大手IT事業会社KLab(東証一部)の世界戦略で、開発の中心を担うKLab Cyscorpions。前身となるCyscorpionsをマニラに 設立してから5年半余、フィリピンで陣頭指揮をとりながら、波瀾万丈を経て成長を推し進める野口太郎社長にお話をお聞きしました。
編集部●まずはご自身のIT業界との関わりについてお聞かせください。
野口さん●学生時代、サイバードというベンチャー企業に技術担当のアルバイトから参画しました。まだ社員が6、7人しかいない頃で、黎明期のiモードのコンテンツ製作を担当させてもらいました。その後iモードの普及に伴ってサイバードはJASDAQ市場に上場し、急速に事業を拡大させていきま した。
編集部●成長する会社の中でどのような役割を果たされたのでしょうか?
野口さん●2001年くらいから会社の海外展開が始まりました。私は小学6年から高校3年まで英国で過ごしたため英語を話せたこともあり、中国、香港、フランス、スペインといった国々の携帯電話事業者への、コンテンツ導入のコンサルティングを担当しました。この時、責任者となったことで海外 事業全般について鍛えられました。
編集部●その後、ヤフージャパンをはじめ、転身を重ねられました。
野口さん●2003年、サイバードを退社しました。携帯にとどまらずパソコンという大きなフィールドで活躍したいと思ったんです。ヤフーではサービス全体を統括するセクションにいましたが、当時は海外のヤフーで出来上がったサービスをそのまま日本で展開することがほとんどでした。日本独自の積極的 な動きをしづらい面があり、やや息苦しさを感じていました。そんな時、ある投資家から豪州で事業の立ち上げを手伝って欲しい、という話が来たんです。元々海外での活動に大きな魅力を感じていたので、転籍を決意しました。
編集部●その後、フィリピンへ進出されます。
野口さん●豪州経済が好調を維持し、ほどなくして人件費が高騰、円に対する豪ドルも上昇を続ける逆風となったんです。そのとき、「それじゃあ人件費もはるかに安く英語圏のフィリピンだ」と。しかし顧客もビジネスプランもありませんでした。ただ「こんなサービスをやりたい」という大きな夢だけはあった んです。
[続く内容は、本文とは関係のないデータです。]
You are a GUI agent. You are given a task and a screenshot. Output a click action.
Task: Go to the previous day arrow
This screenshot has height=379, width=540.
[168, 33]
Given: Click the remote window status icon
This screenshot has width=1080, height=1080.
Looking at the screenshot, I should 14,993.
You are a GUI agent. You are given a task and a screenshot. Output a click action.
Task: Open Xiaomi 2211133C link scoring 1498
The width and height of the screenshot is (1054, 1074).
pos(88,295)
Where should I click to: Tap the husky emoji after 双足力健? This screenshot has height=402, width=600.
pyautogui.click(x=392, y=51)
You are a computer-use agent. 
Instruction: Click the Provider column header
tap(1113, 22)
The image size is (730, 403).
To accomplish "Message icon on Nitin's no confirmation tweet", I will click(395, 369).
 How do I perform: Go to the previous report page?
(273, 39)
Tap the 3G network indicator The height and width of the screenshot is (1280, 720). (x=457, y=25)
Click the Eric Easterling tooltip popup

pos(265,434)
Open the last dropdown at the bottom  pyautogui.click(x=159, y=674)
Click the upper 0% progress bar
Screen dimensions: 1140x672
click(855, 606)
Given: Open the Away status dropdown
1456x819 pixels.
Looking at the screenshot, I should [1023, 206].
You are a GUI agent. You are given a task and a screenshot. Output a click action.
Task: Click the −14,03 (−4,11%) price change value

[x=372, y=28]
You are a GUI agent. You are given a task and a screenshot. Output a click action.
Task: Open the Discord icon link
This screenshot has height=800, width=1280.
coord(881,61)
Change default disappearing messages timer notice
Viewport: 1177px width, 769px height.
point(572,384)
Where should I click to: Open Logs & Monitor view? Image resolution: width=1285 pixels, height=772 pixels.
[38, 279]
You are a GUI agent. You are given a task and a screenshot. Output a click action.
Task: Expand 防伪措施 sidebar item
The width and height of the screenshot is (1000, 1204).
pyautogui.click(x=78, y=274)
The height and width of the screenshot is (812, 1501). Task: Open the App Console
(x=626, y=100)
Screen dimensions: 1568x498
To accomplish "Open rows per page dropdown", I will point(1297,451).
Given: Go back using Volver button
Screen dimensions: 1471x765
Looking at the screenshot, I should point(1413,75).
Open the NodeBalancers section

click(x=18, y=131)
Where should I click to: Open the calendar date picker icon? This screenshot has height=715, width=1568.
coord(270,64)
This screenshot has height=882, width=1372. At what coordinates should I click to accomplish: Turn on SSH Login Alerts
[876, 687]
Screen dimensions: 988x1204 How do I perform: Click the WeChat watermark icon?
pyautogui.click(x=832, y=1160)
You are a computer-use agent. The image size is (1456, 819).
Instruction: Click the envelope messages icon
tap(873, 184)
編集部●2007年にCyscorpions(サイスコーピオンズ)を設立されました。
野口さん●日本人4名とローカルスタッフ16名の合計20名でスタートさせました。ところが何一つサービスを完成できないまま、資金だけはどんどん消えていった。その間、妻の貯金に手を付けたりとか(笑)。これはまずいと思い、まずは日本からの開発受託を取ろうと単身、日本に逆出張して営業し ました。
編集部●一から仕切り直しですね。
野口さん●一人で日本に戻って、片っ端から企業を回りました。そういう時に昔の知り合いには頼りたくない性分なんです。だから営業先は全て新規。漫画喫茶に寝泊まりしながら、ネット難民さながらの状況の中での営業でした。あの時は本当に大変で、ようやく狭いレンタルオフィスを借りた後も、デ ィスカウントストアで調達した寝袋にくるまりながらの生活でした。本来は宿泊が禁止の建物で、夜中に守衛さんに見つからないかいつもハラハラしていたのを覚えています。この時代におつきあいいただいた方には、今でも本当に感謝しています。
編集部●いよいよ本格的な成長が始まります。
野口さん●最終的に設立から一年ほどかかって黒字にこぎ着けました。社員も成長を重ね、当時最先端だった携帯コンテンツやアニメデコメの製作などをさせていただきました。
編集部●オンラインゲームの開発・運営で有名なKLab(クラブ)と業務資本提携します。
野口さん●2011年初秋にKLabが東証マザーズに上場した際、代表の真田哲弥さんに挨拶に行きました。その時に、「これからは海外の時代だから一緒にやらないか」と言っていただいたんです。実質1ヶ月後の12月には業務資本提携を結びましたので、ものすごいスピード感ですよね。
編集部●提携の結果、KLab Cyscorpions(クラブ・サイスコーピオンズ)は、グループの開発中心拠点という重責を担います。
野口さん●グループで同じく開発を担当するKLab China(上海)には負けないぞ、という思いです。今後はさらに優秀な人材の確保が欠かせません。フィリピンで同業の米国大手企業は高給で経験者を引き抜きます。が、弊社は日系企業ですので、一から人材 を育てる真逆のアプローチです。給料で負けたとしても、会社の仕組みで社員に魅力を感じてもらい、長期的な視野で優秀な人材を育てたい。そうしたやり方で社員も会社も幸福にしながら、今年中に300名体制とするのが目標です。
編集部●人材育成への考え方は?
野口さん●ITと言っても、全てのサービスは人が作る物だと思います。いい人を採用し、育てないと会社は発展しません。社員へは、この国だからこそ当たり前のことを当たり前にしなければならないと思います。ちゃんと説明をしてあげないとわかってもらえないことが多いですから。今のところ残念ながら フィリピンには即戦力はいないと思っています。ですから採用は地頭重視で、IQテストを実施し、社員を教育しています。
編集部●社員の福利厚生について聞かせてください。
野口さん●無料の社員食堂があります。昼食の他、月曜の朝はフルーツを、金曜の朝はシリアルを出すサービスもしています。また、アヤラ駅と会社を自社のジプニーで朝夕2便づつ往復しています。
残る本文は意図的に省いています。